The standard punk posture insists, outraged: Abbas, Woods, and their peers are sellouts, shills for neoliberalism. But for most people, music offers work—vast, endless vistas of work—with little more than a token spiritual reward at the end of the day. Investment banking may not be the best solution to the problem, but neither is Higher Education, which attracts an army of refugees from dive bars and touring vans every year. Everyone must negotiate neoliberalism on its own terms, and what choice does anyone have? Only those privileged with money or parents with money, a great deal of luck, or generous friends really have a chance to earn anything more than a few dollars and a few Facebook followers at the end of night. Most need all of these simply to live as a musician. Punk’s outrage and anarchy relies on an ocean of privilege, then. For the innumerable devotees whose parents and friends can’t or won’t support years of work without reward, punk rock’s promise of DIY catharsis is merely palliative. The truth beneath the posture gleams like a shiny nickel reflecting the inverse of the American dream: work all you want, kid. It ain’t enough.
To make matters worse, the posture has only ever been clear in retrospect. In an extraordinary piece in The Baffler last winter, “Punk Crock,” Eugenia Williamson wonders: “As punk pushes into its fourth decade, its rules, aesthetic, and parameters are still murky at best. Does punk retain any meaning at all?” Despite the claims of passionate devotees–like the Noisey Facebook commenter she quotes who argues that “the complex ideology of punk goes way beyond the genre of music–it’s also about not giving a fuck and doing exactly what is authentic to you”–punk is hidebound by an inherent logic based on fictions of lost purity and dying scenes. Beneath the aesthetic, her article suggests, punk was never really there.
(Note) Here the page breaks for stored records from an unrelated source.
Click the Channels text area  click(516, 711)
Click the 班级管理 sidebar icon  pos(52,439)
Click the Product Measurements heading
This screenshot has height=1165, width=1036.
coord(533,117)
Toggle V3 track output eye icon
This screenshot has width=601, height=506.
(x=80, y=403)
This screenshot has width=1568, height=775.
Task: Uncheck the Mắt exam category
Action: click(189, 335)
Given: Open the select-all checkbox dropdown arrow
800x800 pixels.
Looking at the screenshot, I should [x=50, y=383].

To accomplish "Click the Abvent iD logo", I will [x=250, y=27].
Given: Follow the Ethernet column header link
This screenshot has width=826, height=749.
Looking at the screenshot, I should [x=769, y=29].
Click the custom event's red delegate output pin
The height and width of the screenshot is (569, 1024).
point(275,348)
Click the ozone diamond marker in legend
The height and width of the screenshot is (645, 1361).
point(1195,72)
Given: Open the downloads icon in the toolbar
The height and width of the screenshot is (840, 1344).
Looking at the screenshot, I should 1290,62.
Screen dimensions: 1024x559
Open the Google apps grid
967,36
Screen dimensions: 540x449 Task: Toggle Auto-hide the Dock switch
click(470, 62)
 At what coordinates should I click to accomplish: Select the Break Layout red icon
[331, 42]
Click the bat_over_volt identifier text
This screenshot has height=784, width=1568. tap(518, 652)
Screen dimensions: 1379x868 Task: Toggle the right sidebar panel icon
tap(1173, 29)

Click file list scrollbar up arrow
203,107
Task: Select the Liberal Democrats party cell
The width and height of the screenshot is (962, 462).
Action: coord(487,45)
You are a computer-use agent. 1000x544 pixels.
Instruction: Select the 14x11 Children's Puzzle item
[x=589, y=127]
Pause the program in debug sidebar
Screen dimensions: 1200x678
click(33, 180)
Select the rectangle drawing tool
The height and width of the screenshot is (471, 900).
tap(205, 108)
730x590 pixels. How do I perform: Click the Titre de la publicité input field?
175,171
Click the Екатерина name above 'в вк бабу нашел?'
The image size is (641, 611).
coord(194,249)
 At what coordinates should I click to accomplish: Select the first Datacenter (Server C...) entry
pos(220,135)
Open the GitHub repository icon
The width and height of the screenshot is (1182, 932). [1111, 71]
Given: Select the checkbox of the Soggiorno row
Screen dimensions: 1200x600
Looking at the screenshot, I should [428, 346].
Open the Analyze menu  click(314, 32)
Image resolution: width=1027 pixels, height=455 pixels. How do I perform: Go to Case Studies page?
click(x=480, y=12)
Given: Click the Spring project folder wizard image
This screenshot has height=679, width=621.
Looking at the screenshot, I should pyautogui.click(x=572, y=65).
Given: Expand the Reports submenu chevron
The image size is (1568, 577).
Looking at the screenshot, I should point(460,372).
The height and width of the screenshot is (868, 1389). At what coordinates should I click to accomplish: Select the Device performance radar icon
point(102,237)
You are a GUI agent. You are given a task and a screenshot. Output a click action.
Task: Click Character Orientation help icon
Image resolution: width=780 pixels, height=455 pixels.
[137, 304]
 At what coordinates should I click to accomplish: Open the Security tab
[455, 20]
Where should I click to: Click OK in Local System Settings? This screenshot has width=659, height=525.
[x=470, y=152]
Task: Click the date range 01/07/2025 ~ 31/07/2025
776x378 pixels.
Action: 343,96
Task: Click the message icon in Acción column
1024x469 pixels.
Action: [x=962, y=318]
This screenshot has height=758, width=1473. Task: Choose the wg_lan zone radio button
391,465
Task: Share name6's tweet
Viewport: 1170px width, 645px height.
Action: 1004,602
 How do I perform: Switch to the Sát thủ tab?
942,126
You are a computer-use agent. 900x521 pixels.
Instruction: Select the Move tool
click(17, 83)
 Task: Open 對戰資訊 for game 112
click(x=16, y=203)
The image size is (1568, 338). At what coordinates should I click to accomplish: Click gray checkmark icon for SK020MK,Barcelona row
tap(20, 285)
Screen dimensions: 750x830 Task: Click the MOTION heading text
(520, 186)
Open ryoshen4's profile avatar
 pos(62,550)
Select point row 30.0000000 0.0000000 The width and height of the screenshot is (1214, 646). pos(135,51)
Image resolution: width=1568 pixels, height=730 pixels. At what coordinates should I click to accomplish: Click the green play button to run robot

Its earliest adherents lived like the coke-fueled arena rockers they despised; their descendants have “not only voted for Rand Paul but [are] raising children in a McMansion funded by festival dates.” So much for anarchy.

My own decade-long encounter with cathartic do-it-yourself anarchy was far from revolutionary. I repeated the upstairs and downstairs rituals of labor and repetition later, for example, when I was still a dropout working at Walmart by day and playing the bass by night in a band that pretended it could barely bash out the chords to “Blitzkrieg Bop.” That had been the appeal of the band, actually, when I tried out: their unapologetic badness. They had posted a to-hell-with-it ad for a bassist on Craigslist citing their inability to play but their desire to try anyway. I replied. Everyone was better than they had claimed, of course. They had performed the rituals too. So within a week I was lugging another huge bass amp up three flights of stairs twice a week to the drummer’s apartment across the street from the University of Florida. We called ourselves “Surprise Blowjob”–SBJ for short–and played a few shows over the course of a weltering Gainesville summer before going our separate ways. We joked about “punx” with one breath and rented a practice space with the other; paid for recording with one hand (well, one of us did: Thank you, Ryan, if you read this) and burned our own CDs with the other. We booked shows when we weren’t practicing; drove to Jacksonville to play for 15 people. I designed stickers and merch; stayed up a few nights after work to design a website. And then it was over. A new semester, job hunts, and grad school were looming for the students in the band. They left. Other bands were calling me. Like the individual rituals of labor and repetition, the group ritual of band-building has to be repeated like a rosary. Friends and strangers come and go from the devotee’s life.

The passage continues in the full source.